Today, Mother's Day is a day for pampering Mom, for giving her chocolates and flowers and breakfast in bed.

Its origins, however, lie with Julia Ward Howe, the woman who wrote the Battle Hymn of the Republic. The carnage of the Civil War so distressed her that she called on mothers everywhere, as natural peacemakers, to prevent the killing of sons by other women's sons. In 1870 she proposed:
"That a general congress of women, without limit of nationality, may be appointed and held at some place deemed most convenient and at the earliest period consistent with its objects to promote the alliance of the different nationalities, the amicable settlement of international questions, the great and general interests of peace."
Needless to say, this general congress of women (a good 50 years before women were given the right to vote) never occurred. Some cities did celebrate the day for a time.

Anna Reeves Jarvis, some years later, recast the holiday as Mother's Friendship Day, in an attempt to heal some of the families split by the Civil War. Instead of being anti-war per se, the emphasis was on reconciliation and healing. But as the need faded with time, so did the holiday.

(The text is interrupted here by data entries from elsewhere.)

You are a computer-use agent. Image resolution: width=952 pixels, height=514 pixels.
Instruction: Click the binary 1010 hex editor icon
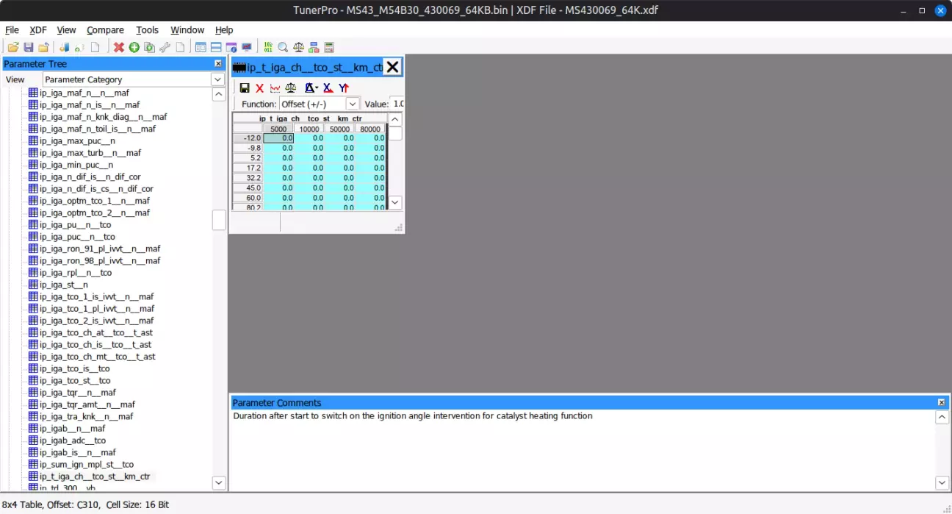268,47
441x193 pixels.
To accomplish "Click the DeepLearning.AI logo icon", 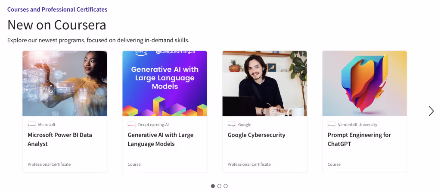I will click(132, 125).
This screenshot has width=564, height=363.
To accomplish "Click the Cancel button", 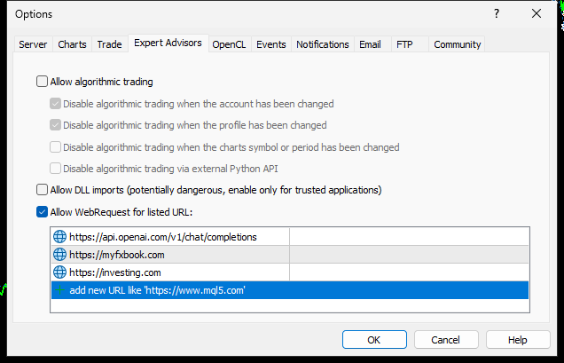I will point(445,339).
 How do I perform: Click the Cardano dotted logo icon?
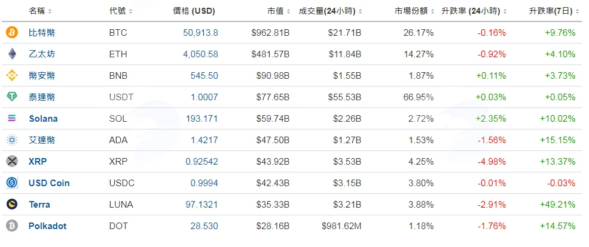tap(12, 140)
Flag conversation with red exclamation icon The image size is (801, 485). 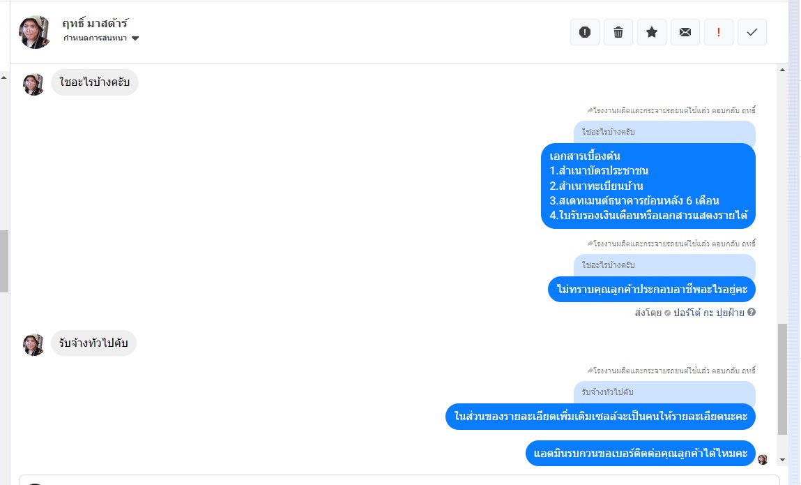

But then in 1908, after ARJ's death, her daughter Anna M. Jarvis revived a Mother's Day celebration in remembrance of her mother. And third time's the charm.

The anti-war message had been transformed into honoring mothers, something everyone could get behind, and they did. In 1914 Woodrow Wilson declared a national Mother's Day celebration. Commercial interests began exploiting the sentiment. Anna, who had lobbied for the creation of the holiday, now began to fight its commercialization. She wrote,
"What will you do to route charlatans, bandits, pirates, racketeers, kidnappers and other termites that would undermine with their greed one of the finest, noblest and truest movements and celebrations?” 
Jarvis's opposition did little to stem the tide of commercialism, and today Mother's Day is about a 16 billion dollar industry. The origin of the day as an anti-war effort are mostly forgotten.

Perhaps I am cynical, but I think the success of Mother's day is entirely due to that commercialism. Sentiment is easily commercialized. Reconciliation is tougher.  Our society treats reconciliation with suspicion; victims and perpetrators are kept apart, and divorce lawyers assume unending hostility between the parties. "Closure" is assumed to mean punishment, not reconciliation. Not something that lends itself to commercialization.

And the original proposal, that mothers settle differences to keep their sons from killing each other, is downright unsettling; it completely upends the political and economic order. Politicians don't WANT mommy telling them they should play nicely.

A sentimental Mother's day needs no importance other than remembering and honoring Mom. And, in true American style, just maybe spending a lot of money on her.